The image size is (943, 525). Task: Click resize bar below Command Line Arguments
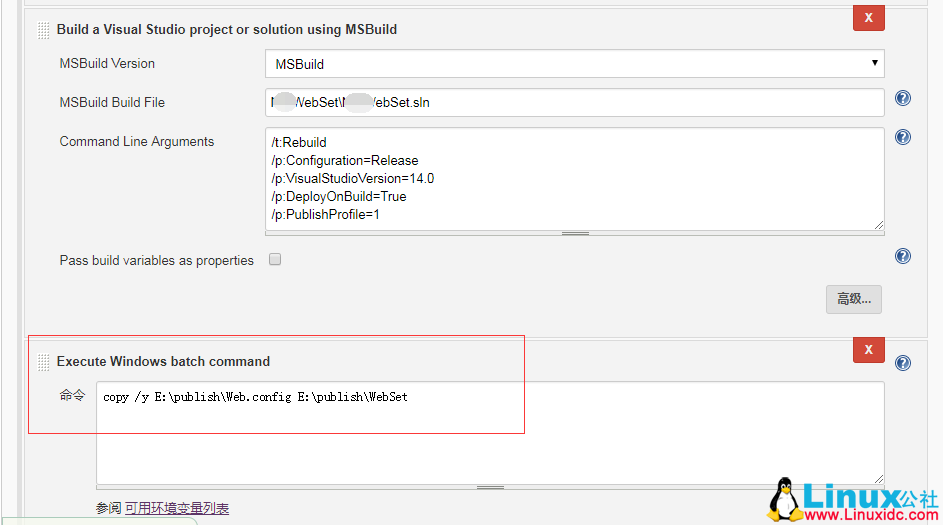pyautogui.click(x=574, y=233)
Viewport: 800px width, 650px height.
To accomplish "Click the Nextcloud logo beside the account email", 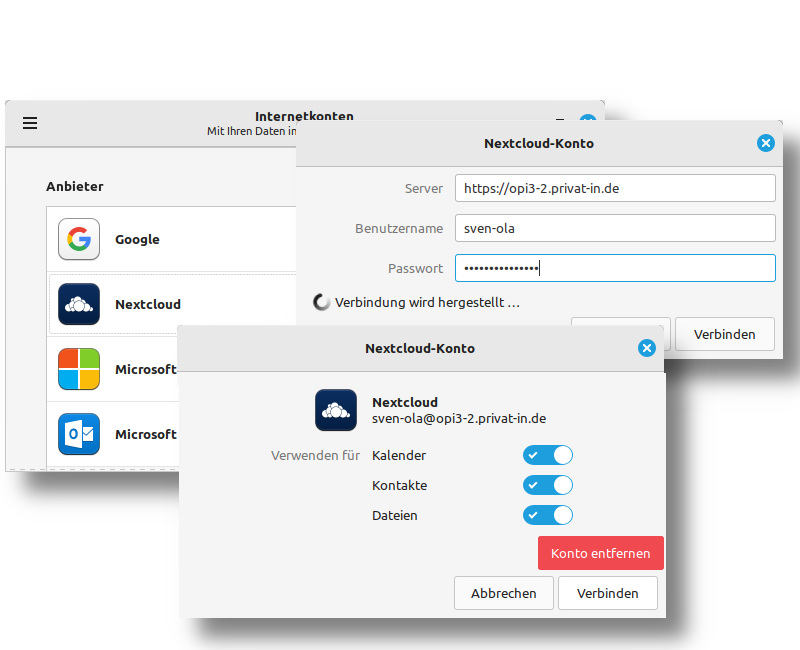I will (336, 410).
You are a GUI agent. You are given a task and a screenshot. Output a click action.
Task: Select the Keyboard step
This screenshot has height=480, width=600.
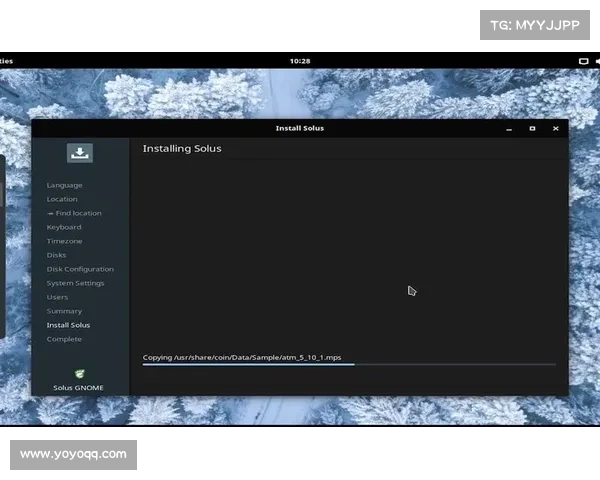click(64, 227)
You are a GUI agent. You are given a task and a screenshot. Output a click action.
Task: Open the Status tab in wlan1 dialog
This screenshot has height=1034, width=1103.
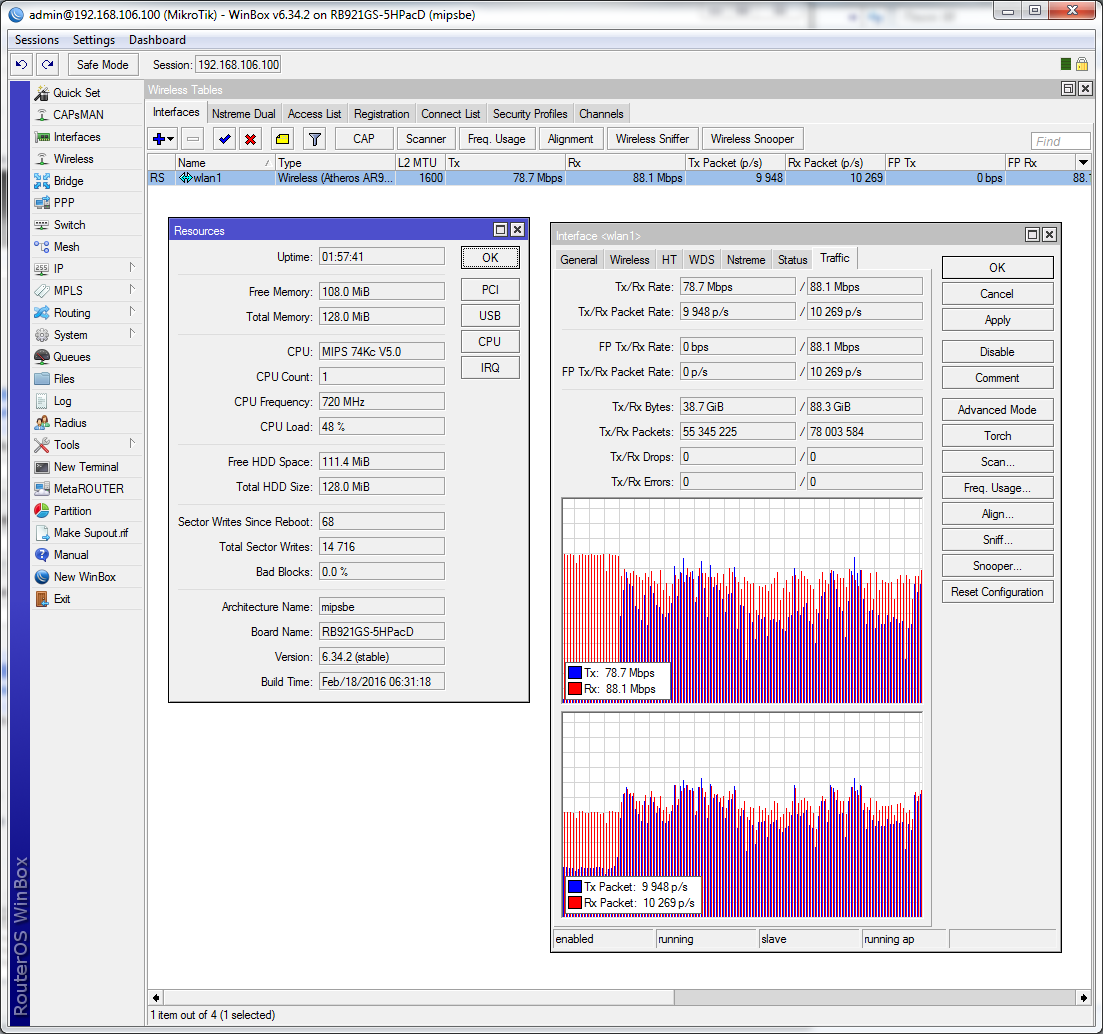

-- STATED GOAL --
Which lines of the records above contain the word "This"? Gather each one and copy it out in full.

-- FINISHED TASK --
This screenshot has height=480, width=600.
This screenshot has height=1034, width=1103.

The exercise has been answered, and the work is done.